Popculture has moved on, but Jaadugar remains rooted at that awkward intersection of low-budget parody and slice-of-life dramedy. When spectators in a stadium begin to sing an emotional song after their team loses, it's hard to tell if the moment was designed to be funny or serious. It's also hard to tell if the production value and performances are poor or if they're just deliberately tacky to evoke the B-movie sassiness of a spoof. This also isn't Jaadugar's only glaring identity problem: Where does magic and love fit into a sports film? How does football fit into the love story of a magician? Did I miss the memo on some strange heart-hat-goal metaphor? How does the audience fit into a viewing experience that's too hollow for the big screen and too dated for the small screen?

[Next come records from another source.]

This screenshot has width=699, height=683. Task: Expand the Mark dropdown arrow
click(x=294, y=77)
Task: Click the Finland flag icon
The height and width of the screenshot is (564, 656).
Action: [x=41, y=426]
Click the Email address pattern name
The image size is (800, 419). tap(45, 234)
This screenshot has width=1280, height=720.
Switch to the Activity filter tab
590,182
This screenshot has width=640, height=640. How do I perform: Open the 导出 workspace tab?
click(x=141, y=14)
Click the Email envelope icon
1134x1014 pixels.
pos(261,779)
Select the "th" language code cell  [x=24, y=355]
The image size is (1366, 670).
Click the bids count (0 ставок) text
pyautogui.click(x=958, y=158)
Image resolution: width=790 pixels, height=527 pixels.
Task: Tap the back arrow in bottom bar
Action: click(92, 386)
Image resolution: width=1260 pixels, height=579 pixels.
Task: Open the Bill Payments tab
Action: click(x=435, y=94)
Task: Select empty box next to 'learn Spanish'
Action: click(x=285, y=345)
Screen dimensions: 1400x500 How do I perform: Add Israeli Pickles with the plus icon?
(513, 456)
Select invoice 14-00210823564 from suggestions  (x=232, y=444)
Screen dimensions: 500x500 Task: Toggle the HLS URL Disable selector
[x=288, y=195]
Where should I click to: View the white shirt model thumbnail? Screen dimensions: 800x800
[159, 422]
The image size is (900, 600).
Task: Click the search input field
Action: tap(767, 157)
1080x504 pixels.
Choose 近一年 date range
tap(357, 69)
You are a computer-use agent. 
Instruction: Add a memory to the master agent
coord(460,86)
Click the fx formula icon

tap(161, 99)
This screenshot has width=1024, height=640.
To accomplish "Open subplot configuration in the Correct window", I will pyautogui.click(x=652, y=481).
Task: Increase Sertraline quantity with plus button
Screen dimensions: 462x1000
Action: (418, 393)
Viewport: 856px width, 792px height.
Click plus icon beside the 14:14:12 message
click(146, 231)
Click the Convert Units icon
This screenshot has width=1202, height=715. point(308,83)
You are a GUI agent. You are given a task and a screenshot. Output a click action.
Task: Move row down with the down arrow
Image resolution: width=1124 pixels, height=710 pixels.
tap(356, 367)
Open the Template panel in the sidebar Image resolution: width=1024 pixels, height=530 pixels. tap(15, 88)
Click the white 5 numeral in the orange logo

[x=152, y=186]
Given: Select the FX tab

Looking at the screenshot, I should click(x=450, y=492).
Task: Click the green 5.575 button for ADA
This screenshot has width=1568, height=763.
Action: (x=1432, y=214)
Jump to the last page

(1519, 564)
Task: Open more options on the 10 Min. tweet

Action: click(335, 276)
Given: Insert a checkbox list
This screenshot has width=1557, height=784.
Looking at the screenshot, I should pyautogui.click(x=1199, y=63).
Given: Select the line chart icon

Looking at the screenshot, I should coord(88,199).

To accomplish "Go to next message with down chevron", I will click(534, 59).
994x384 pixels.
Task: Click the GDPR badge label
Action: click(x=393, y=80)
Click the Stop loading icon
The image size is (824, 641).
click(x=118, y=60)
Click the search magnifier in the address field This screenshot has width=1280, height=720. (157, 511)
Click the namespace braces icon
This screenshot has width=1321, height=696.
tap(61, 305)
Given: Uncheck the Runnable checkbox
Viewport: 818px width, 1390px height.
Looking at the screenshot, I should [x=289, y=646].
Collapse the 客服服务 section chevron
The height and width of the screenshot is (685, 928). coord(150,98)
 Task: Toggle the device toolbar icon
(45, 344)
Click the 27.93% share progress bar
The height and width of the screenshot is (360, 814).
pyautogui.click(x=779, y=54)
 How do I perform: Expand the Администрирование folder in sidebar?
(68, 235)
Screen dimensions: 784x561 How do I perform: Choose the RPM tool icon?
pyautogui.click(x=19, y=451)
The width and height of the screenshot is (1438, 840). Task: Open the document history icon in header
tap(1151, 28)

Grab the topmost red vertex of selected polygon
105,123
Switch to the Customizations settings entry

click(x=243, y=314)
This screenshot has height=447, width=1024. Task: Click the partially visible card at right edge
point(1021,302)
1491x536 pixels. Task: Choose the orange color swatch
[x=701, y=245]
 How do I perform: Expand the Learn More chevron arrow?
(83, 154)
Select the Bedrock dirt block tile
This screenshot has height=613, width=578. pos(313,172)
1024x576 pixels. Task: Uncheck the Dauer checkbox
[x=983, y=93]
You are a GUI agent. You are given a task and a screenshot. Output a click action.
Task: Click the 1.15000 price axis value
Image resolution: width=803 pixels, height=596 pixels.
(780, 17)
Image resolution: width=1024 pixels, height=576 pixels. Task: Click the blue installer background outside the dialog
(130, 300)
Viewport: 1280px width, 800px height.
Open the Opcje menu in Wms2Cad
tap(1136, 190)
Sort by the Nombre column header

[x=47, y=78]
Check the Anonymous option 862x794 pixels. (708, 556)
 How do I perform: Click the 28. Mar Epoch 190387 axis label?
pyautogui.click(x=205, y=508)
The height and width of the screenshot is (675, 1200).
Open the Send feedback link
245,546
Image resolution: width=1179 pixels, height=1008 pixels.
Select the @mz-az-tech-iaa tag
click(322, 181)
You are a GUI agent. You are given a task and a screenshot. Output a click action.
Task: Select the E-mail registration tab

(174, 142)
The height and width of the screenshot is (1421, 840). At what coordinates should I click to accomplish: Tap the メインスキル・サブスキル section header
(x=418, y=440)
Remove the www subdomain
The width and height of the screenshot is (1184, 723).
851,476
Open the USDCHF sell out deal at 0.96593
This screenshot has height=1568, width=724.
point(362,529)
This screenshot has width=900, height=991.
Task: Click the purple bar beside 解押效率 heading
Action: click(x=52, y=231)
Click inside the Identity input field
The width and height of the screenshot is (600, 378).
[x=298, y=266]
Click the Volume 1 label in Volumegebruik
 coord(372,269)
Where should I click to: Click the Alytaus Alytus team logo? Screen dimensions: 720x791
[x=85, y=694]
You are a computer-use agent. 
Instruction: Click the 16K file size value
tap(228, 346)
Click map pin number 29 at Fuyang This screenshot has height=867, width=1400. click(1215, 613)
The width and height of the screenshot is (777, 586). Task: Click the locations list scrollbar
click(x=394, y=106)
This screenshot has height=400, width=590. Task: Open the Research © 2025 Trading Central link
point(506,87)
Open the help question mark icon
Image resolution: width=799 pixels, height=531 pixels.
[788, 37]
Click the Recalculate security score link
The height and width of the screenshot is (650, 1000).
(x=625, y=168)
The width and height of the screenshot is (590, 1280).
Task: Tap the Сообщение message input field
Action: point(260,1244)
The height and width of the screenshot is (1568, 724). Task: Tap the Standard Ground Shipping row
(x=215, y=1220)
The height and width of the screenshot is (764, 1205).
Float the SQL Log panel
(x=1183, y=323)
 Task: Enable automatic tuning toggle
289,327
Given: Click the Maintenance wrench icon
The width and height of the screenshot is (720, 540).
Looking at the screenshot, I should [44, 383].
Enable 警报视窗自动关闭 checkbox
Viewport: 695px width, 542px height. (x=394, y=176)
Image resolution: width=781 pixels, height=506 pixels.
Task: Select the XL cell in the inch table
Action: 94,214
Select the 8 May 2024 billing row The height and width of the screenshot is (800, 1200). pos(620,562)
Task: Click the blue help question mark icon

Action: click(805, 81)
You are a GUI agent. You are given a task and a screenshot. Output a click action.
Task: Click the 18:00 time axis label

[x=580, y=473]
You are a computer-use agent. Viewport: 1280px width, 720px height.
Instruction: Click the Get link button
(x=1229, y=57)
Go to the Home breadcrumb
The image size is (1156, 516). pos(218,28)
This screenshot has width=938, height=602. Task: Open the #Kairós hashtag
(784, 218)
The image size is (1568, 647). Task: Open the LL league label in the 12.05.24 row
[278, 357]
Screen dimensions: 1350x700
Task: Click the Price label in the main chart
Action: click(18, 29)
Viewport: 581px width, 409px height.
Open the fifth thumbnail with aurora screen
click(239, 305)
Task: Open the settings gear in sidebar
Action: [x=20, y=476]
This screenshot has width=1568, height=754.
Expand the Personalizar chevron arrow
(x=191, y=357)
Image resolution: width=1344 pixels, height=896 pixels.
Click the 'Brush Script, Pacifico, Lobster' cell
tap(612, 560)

Jaadugar stars OTT star Jitendra Kumar as Meenu, a young magician who somehow finds himself in the impossibly-convoluted situation of having to reach the final of an amateur football tournament to win the hand of the girl he loves. The makers might want us to believe that this random linking of genres is intentional. That the joke is precisely this: the weak connection between three disparate coming-of-age themes. But the joke is on us when the film enters its second and third hour. Meenu is an orphan who lives with his uncle (Jaaved Jaaferi), a football coach whose only dream is to win the local trophy that eluded his late brother. When Meenu falls for an ophthalmologist named Disha (which translates to "direction" of course, because his first girlfriend was Iccha, meaning "desire"; I suspect his next would have been Jeet), her father asks him to prove his worth by winning at the game he hates. The more we wonder why, the less sense it makes. If the intent is to make the whiny Meenu realize that magic is about more than cheap stage tricks, it doesn't come through. What does come through, though, is that the father is an absurd man. Not even the line "Dil jeetne wale ko jaadugar kehte hai" (Those who win hearts are called magicians) can justify the sheer incompatibility of the film's stakes.
By extension, Meenu never looks like he's really in love with Disha (Arushi Sharma); he looks like he is trying to outwit the Bollywood perception of romance. The love-at-first-sight song at a wedding he's performing magic at is an ode to old-school ballads, where the hero doesn't need more than one glance to become a "good-hearted stalker". But when he actually weaves a marriage proposal into an impromptu magic show for her at night, the film wants to be sweet and innovative. But it still ends up looking like a riff on other movie proposals. Similarly, at no point does it seem like the members of the ragtag football team care for the game; they exist purely as a send-up to the underdog sports template. Yet, the film tries to get serious about them winning the tournament; Meenu's resolutions are hastily cobbled into their journey.
Which is to say: Jaadugar's relationship with the Bollywood it loves is often lost in transition. Like that mischievous schoolboy who expresses his infatuation for a girl by making fun of her, this film is torn between teasing Hindi cinema and wanting to be (with) it. For the viewer, these mixed signals are annoying and immature. Is it a magic trick when a movie about so many things miraculously amounts to nothing?